Now that we have a list called $sqlFileList containing the paths to all the fully qualified SQL files, we can put it into a foreach loop and using the svn export command to export them to our desired location.

If using the standard trunk, tag, and branches repo layout, remember that if executing this script on tag, the paths which the svn log will return, will probably be from trunk so if you wish to export the SQL files from the tag, you will have to replace part of the URL from trunk to tags, before adding the URL to the export list.
       
We also had a requirement whereby we would like to ignore any SQL files which were forward merged. This can be achieved in a variety of ways but we have found the easiest to be the following: ensure there is a standard commit message for forward merging and in the above powershell script, extract the log message per logentry and compare it to the pre-defined message and if it matches, ignore the contents of that revision.

As an aside, much of the above code can be reused to read and process any XML document in PowerShell.

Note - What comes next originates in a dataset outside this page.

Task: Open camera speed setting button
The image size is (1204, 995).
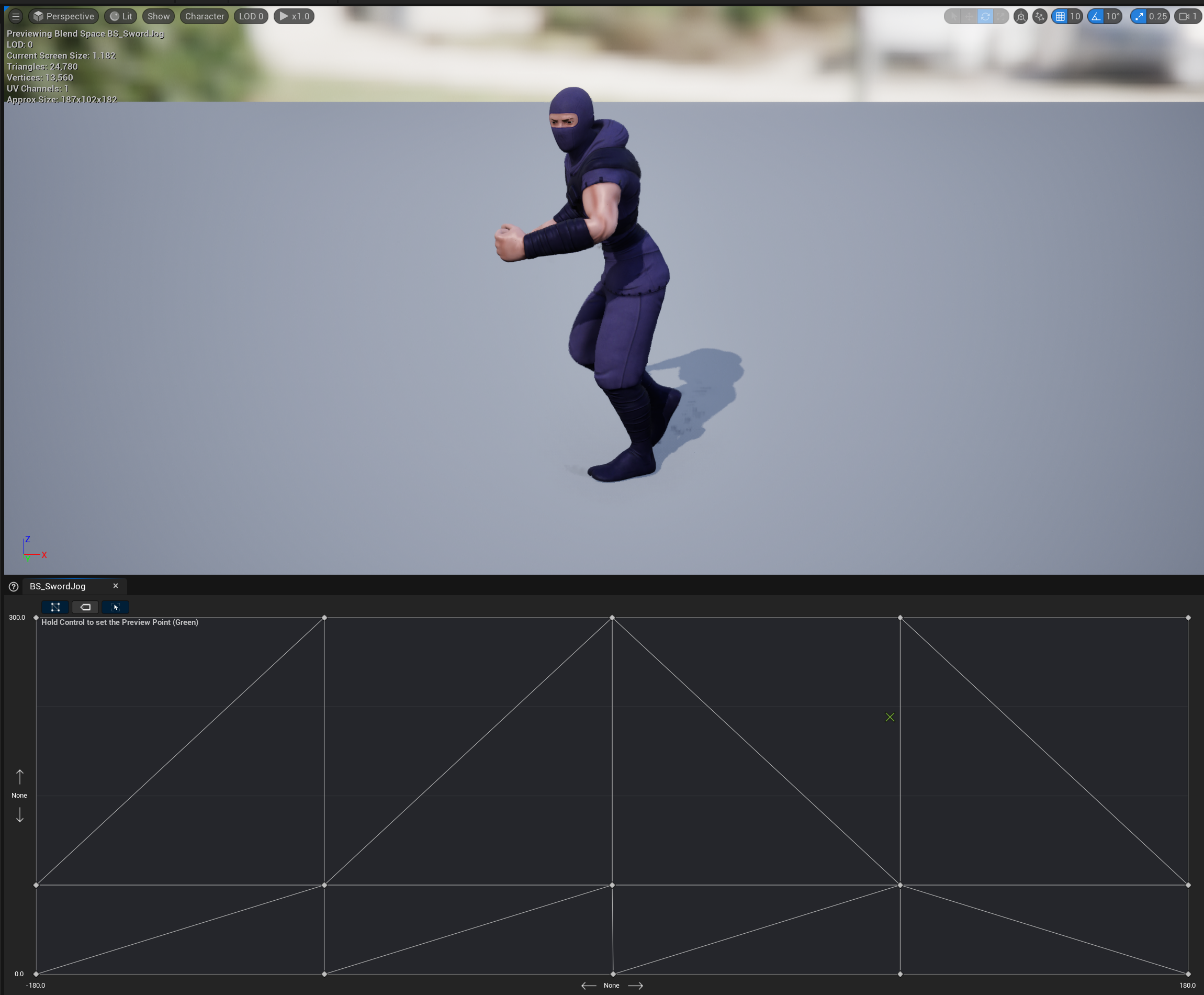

Consider replacing the svn log command line above with the Get-Content cmdlet which allows you to read the document from a file instead of the output returned from a command. The XPath and SVN specific logic can also be replaced. Another useful test before processing XML is ensuring the XML element has child nodes. To do this in the above example with logentry, add an if statement that evaluates $logEntry.Node.HasChildNodes which was omitted as the svn log XML will always have child nodes.